**Provided passage:**

........

The ‘Lost Cause’

I know that there are many of my international readers that are interested in the American history of the Civil War of the 19th century.

For years there has been this idealistic view that the South was engaged in some sort of ‘noble cause’…that view in my opinion is a romantic non-realistic view to that era of American history….

The Lost Cause was a historical ideology and a social movement created by ex-Confederates that characterized the Confederate experience and defined its value for new generations. By the twentieth century, the Lost Cause became enshrined as part of the national story of slavery and the American Civil War era, and it evolved through that century’s most important revolutions. It was never just about the Civil War, but about slavery, Reconstruction, southern race relations, the place of the South in national life, and Americans’ self-identity. Today, the Lost Cause’s historical and cultural claims have been rejected by historians and museum professionals as a narrow distortion of history at best and a lie at worst, but many of its cultural tropes and political assumptions occasionally thrive, not only in the American South, but across the country.

There are five myths surrounding this bastardization of American history…..thanks to the Battlefield Trust……

The first and most important myth is that secession, not slavery, was the cause of the war. Southern states seceded to protect their rights, their homes, and to throw off the shackles of a tyrannical government. To the proponents of the Lost Cause, secession was constitutional, and the Confederacy was the natural heir to the American Revolution. Because secession was constitutional, all those who fought for the Confederacy were not traitors. Northerners, specifically Northern abolitionists, caused the war with their fiery rhetoric and agitating, even though slavery was on its way to gradually dying a natural death. They also argued secession was a way to preserve the Southern agrarian way of life in the face of encroaching Northern industrialism.

Second, slavery was portrayed as a positive good; enslaved people, who were submissive, happy, and faithful to their masters, were better off in the system of chattel slavery which offered the slaves protection. Confederate Vice President Alexander H. Stephens declared in 1861 “Our new government is founded upon exactly the opposite idea; its foundations are laid, its corner-stone rests, upon the great truth that the negro is not equal to the white man; that slavery subordination to the superior race is his natural and normal condition.” Following the end of the war, these formerly enslaved people were now said to be unprepared for freedom, which was an argument against Reconstruction and the Thirteenth, Fourteenth, and Fifteenth Amendments of the Constitution.

........

**Task data:**
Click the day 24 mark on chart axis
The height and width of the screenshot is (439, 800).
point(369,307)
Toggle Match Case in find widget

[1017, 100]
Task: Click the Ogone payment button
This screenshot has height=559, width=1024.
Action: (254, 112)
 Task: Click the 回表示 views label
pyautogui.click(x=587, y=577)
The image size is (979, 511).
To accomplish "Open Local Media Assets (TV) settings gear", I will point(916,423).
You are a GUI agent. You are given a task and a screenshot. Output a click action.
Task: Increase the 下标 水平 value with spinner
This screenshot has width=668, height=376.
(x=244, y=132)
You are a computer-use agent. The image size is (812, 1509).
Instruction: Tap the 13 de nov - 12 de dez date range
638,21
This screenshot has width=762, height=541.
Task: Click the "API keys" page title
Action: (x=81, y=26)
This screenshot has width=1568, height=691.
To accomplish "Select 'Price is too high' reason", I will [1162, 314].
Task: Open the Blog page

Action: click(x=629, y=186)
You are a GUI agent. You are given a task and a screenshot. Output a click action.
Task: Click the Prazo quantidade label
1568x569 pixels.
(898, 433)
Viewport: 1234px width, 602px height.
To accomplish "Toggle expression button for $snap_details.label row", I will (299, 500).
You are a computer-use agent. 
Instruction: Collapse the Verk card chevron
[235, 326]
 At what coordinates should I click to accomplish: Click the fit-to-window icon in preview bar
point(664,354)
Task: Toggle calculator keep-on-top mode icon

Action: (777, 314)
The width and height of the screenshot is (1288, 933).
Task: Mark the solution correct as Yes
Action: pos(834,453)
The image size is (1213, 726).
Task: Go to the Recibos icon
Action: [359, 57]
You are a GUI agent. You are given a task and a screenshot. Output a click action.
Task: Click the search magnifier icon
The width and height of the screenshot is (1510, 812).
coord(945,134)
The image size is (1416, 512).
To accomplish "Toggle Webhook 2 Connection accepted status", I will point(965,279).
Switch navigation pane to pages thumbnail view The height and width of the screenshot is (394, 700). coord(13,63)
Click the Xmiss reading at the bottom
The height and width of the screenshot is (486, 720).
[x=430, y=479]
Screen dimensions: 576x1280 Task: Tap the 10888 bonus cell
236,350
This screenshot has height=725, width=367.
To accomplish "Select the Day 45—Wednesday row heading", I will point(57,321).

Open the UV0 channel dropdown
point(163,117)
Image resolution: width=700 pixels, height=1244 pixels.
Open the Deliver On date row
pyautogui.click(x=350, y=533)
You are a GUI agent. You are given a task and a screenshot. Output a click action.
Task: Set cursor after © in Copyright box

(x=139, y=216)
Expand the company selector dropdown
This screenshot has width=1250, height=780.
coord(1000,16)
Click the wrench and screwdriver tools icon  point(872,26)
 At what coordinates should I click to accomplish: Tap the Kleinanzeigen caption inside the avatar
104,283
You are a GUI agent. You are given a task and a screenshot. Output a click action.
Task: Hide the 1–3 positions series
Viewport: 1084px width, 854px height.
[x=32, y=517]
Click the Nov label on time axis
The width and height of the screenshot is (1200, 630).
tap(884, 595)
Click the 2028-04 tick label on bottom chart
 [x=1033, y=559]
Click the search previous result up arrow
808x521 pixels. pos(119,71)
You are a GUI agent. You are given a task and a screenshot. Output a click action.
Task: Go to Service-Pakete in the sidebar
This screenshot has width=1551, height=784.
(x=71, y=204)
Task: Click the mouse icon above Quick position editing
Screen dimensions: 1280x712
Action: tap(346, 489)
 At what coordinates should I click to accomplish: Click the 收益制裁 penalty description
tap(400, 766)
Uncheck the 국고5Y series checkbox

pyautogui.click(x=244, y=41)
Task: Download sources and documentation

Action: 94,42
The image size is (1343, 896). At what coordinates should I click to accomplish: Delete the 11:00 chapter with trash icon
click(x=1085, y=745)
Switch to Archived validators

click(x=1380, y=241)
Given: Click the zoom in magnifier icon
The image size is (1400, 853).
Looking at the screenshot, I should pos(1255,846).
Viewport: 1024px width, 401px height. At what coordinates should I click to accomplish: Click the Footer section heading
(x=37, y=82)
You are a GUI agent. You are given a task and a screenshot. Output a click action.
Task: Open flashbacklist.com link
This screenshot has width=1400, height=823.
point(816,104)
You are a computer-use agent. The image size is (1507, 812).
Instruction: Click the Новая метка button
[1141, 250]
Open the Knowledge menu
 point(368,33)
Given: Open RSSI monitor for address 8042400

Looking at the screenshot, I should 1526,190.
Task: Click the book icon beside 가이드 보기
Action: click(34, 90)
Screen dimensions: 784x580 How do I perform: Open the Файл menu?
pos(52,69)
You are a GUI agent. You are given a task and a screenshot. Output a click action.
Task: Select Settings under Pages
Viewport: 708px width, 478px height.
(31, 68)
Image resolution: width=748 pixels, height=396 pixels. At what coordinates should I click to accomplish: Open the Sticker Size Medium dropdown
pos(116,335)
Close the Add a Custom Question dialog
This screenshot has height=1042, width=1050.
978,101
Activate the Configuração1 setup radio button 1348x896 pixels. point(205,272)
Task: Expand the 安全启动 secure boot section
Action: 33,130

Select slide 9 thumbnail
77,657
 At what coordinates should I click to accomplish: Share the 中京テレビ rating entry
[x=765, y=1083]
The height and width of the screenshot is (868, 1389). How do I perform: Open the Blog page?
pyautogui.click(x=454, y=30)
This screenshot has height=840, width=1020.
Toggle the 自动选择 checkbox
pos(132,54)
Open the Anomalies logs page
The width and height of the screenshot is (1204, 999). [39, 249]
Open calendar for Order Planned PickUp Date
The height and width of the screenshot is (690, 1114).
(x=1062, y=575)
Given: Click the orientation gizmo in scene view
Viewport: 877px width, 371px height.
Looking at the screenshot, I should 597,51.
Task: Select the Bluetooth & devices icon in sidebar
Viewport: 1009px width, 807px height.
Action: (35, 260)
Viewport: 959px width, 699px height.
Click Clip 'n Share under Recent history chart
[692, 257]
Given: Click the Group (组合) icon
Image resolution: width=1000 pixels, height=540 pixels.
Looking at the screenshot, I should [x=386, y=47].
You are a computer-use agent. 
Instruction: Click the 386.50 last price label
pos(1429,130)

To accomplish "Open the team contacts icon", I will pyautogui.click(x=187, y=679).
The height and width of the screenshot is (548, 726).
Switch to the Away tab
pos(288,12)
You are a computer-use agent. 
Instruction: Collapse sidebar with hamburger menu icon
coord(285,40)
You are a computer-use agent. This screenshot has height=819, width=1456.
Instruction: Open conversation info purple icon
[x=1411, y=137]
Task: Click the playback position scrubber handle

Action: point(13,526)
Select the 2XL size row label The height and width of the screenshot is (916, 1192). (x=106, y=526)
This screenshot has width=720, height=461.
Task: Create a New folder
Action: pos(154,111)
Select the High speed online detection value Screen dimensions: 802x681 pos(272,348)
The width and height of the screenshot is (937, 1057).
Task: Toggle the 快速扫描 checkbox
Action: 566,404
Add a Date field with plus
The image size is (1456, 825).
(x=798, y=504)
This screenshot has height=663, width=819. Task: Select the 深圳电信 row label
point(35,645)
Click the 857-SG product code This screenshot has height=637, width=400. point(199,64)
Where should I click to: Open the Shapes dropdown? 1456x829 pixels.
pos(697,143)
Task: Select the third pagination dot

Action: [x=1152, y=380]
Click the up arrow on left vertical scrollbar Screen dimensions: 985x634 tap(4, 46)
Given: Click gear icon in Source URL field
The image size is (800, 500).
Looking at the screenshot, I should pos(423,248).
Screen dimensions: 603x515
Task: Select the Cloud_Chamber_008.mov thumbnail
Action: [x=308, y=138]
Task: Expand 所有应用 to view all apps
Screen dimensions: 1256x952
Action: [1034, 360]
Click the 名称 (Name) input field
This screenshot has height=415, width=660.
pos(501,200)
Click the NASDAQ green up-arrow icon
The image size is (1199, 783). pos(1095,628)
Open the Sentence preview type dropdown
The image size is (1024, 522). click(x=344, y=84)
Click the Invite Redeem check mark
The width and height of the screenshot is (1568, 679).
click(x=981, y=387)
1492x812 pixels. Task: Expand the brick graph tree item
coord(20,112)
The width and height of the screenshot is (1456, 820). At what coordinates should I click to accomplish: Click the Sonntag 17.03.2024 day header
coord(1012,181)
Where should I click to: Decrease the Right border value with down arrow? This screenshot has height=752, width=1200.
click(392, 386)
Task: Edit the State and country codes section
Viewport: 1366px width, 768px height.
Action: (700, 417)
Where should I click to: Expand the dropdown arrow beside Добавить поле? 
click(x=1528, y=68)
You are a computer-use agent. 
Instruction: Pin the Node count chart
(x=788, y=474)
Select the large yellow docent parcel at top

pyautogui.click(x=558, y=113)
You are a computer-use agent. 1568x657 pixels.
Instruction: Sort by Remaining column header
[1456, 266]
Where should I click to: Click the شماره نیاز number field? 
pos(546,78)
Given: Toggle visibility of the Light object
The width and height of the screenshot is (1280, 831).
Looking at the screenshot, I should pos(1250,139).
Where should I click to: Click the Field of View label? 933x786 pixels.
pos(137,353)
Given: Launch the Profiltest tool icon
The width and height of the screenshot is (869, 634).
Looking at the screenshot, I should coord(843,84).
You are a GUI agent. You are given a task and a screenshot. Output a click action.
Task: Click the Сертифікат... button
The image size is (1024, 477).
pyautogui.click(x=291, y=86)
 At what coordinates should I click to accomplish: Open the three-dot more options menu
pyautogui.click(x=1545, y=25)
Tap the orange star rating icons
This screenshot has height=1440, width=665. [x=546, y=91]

........

**Problems:**
1) From the records, extract every line from the one containing "Task: Select the third pagination dot" up to and including the one containing "Action: [x=308, y=138]", keeping each line unchanged.
2) Extend the text on the Lost Cause myths by continuing it past its last sentence.
The text and the records were taken from unrelated sources.

**Final answers:**
1)
Task: Select the third pagination dot

Action: [x=1152, y=380]
Click the up arrow on left vertical scrollbar Screen dimensions: 985x634 tap(4, 46)
Given: Click gear icon in Source URL field
The image size is (800, 500).
Looking at the screenshot, I should pos(423,248).
Screen dimensions: 603x515
Task: Select the Cloud_Chamber_008.mov thumbnail
Action: [x=308, y=138]

2)
The third tenet states that the Confederacy was only defeated because of the Northern states’ numerical advantage in both men and resources. The Confederate Army was less defeated than overwhelmed, as their lesser resources. Former Confederate officer Jubal A. Early justified the Southern defeat by stating that the North “finally outproduced that exhaustion of our army and resources, and that accumulation of numbers on the other side which wrought our final disaster.” Early went on to say that the South “had been gradually worn down by combined agencies of numbers, steam-power, railroads, mechanism, and all the resources of physical science.” The lack of southern manufacturing and the outnumbered population doomed it to failure from the start. Thus, the “Lost Cause.”

Fourth, Confederate soldiers are portrayed as heroic, gallant, and saintly. Even after the surrender, they retained their honor. At one reunion oration, Confederate General Thomas R. R. Cobb, who was killed at the Battle of Fredericksburg, was compared to “Joshua in his courage,…St. Paul in the logic of his eloquence and [St.] Stephen in the triumph of his martyrdom.”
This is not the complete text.